Beneath the southern sun

By Taylor WardPublished 3 months ago 2 min read

Hands, open, close, trembling over the soil of myself,

fingers brushing the ribs that shield the heart,

fingers tracing the curve of what keeps me alive,

pulling marrow from husks that whisper of sun and storm.

The body is a field, the lungs the wind over wheat,

the veins rivers of red rushing like rain through furrows,

and sometimes the blood spills too quietly

for hope to notice, for the hands to catch.

I gather what I can:

the pulse beneath the breastbone,

the flutter behind closed eyes,

the marrow of grief tucked into hidden hollows.

Just when I was ready to let go,

to surrender to the dry dust of despair,

the Lord sends water from the sky,

pours it through the leaves, through my ribs,

through the veins that tremble with the memory of fear,

and I am fed, even in the place I thought empty.

Harvests do not wait. They rise in mist and tremor,

cling to the edges of sorrow and laughter alike.
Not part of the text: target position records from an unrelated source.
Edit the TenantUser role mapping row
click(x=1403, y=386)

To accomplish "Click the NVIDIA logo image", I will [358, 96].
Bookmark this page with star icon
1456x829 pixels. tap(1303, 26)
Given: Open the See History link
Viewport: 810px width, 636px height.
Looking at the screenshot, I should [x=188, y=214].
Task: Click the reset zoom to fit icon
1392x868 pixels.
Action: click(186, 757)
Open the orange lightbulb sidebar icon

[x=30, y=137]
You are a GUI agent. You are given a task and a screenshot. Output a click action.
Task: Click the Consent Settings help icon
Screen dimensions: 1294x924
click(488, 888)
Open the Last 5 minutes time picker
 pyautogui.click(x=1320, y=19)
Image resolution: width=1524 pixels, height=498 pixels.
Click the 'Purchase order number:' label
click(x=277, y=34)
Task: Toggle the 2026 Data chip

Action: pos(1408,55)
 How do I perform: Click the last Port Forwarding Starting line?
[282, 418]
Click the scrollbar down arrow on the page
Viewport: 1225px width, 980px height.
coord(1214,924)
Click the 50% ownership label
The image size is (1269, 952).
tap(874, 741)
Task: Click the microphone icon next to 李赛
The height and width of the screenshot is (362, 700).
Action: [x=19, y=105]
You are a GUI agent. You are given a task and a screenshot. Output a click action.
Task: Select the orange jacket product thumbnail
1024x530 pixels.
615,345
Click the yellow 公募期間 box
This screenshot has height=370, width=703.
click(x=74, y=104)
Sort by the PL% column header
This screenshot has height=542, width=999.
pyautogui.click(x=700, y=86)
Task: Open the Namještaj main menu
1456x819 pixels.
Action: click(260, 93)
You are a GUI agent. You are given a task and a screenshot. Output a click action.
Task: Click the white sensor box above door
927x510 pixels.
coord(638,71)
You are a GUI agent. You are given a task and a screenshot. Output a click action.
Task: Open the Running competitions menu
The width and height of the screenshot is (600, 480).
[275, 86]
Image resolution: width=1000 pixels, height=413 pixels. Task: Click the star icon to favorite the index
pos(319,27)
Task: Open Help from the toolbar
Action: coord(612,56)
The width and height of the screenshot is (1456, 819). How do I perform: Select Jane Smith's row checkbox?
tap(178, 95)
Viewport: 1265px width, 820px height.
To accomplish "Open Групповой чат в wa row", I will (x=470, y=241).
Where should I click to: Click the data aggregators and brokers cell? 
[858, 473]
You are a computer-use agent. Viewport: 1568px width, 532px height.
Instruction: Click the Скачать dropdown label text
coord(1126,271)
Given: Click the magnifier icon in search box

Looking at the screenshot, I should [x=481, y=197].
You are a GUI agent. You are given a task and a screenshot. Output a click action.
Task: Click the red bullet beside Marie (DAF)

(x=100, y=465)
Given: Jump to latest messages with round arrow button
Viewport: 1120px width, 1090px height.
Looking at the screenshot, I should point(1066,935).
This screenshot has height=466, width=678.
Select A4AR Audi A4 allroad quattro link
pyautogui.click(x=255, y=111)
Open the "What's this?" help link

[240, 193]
I have carried chestnuts and clay in my palms,

cherries stained with blood-light,

fragments of old songs tucked in the corner of barns,

fragments of prayers whispered over the bones of ancestors.

The thrill is in the taking, the trembling in the marrow,

the prophecy of tomorrow hidden in the husk of today.

Every pulse, every root, every stolen moment

is a whisper: keep this, it will feed you,

even when the world would have you fall.

I gather the bodies of my childhood,

the small betrayals, the laughter, the vanished cousins,

and I carry them like corn in burlap sacks,

like broken eggs cradled in copper bowls.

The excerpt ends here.